* Material for this task:
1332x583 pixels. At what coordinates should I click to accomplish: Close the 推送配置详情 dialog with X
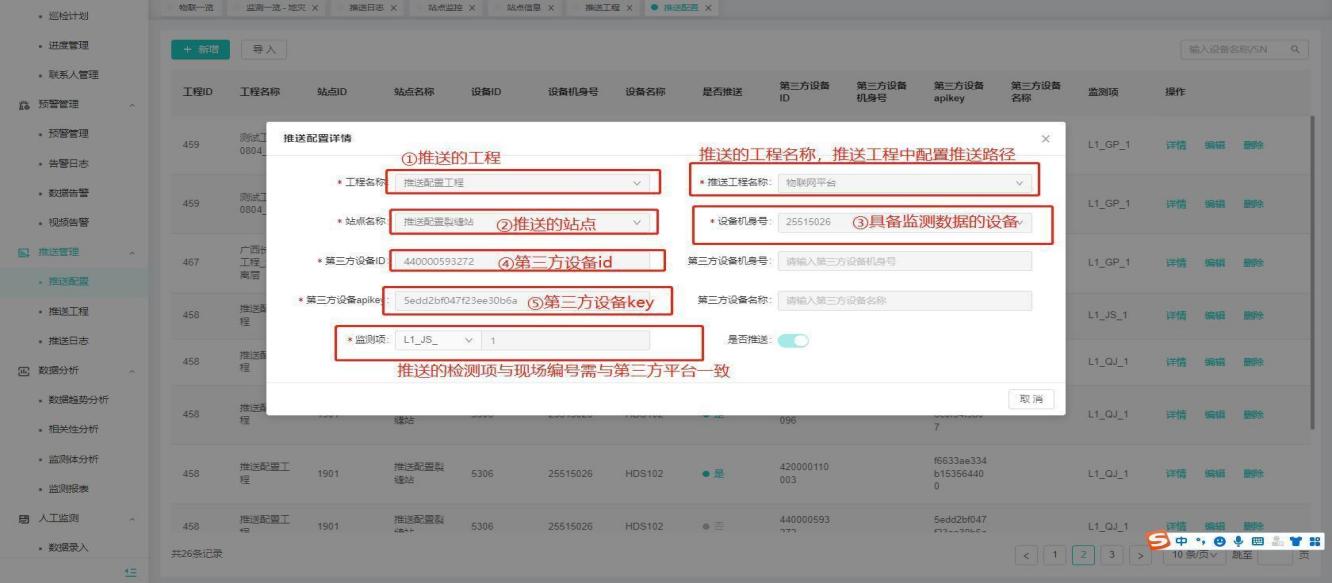[1045, 138]
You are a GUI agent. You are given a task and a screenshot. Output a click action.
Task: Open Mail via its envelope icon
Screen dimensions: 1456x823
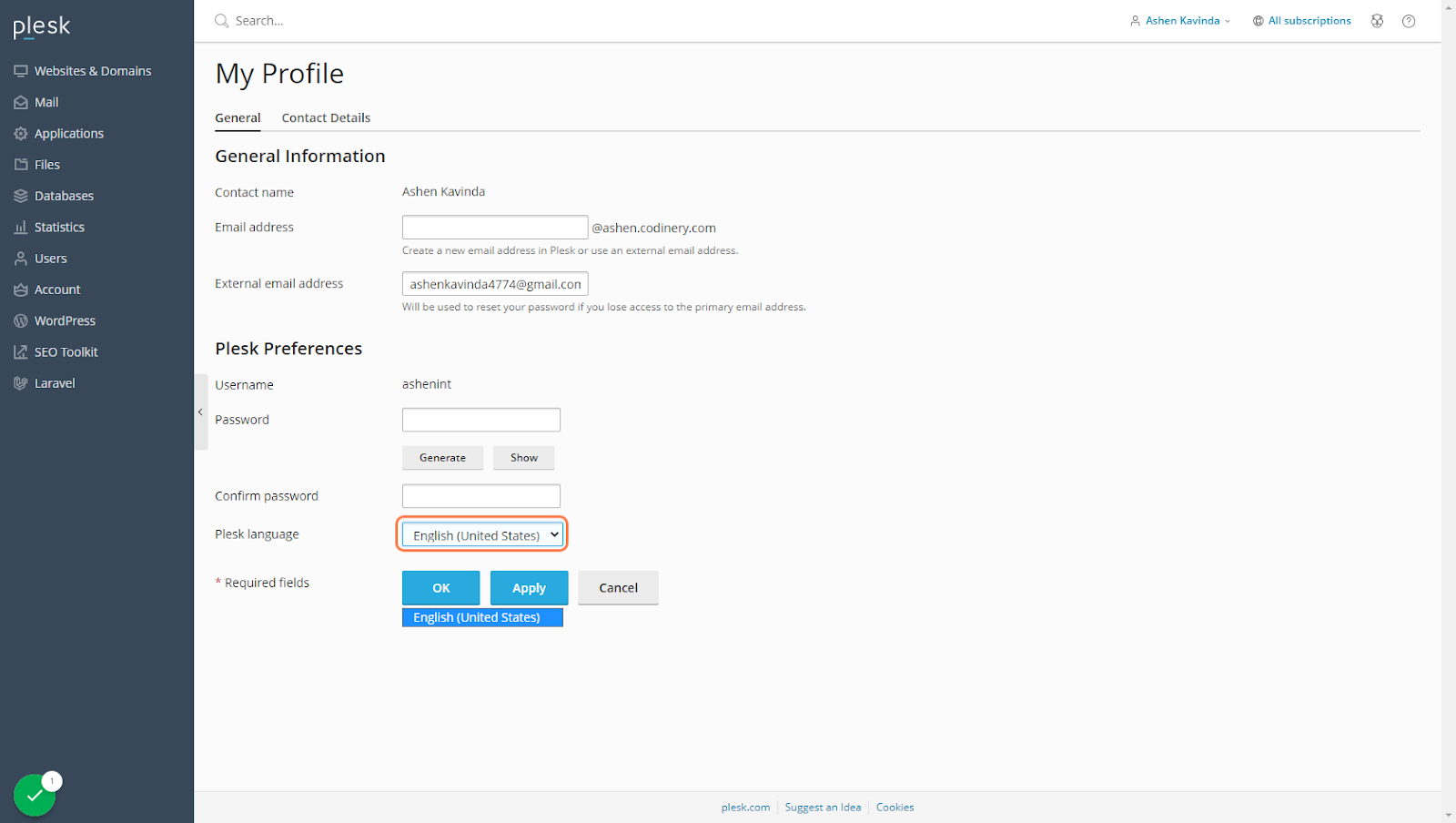tap(21, 103)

* Objective: Write out all of the material above again, requests included, and add 129 to every coordinate in the answers. Leave the pictures out.

* Task output:
1332x583 pixels. At what coordinates should I click to accomplish: Close the 推送配置详情 dialog with X
[1174, 267]
You are a GUI agent. You are given a task and a screenshot. Output a click action.
Task: Open Mail via its envelope icon
Screen dimensions: 1456x823
tap(150, 232)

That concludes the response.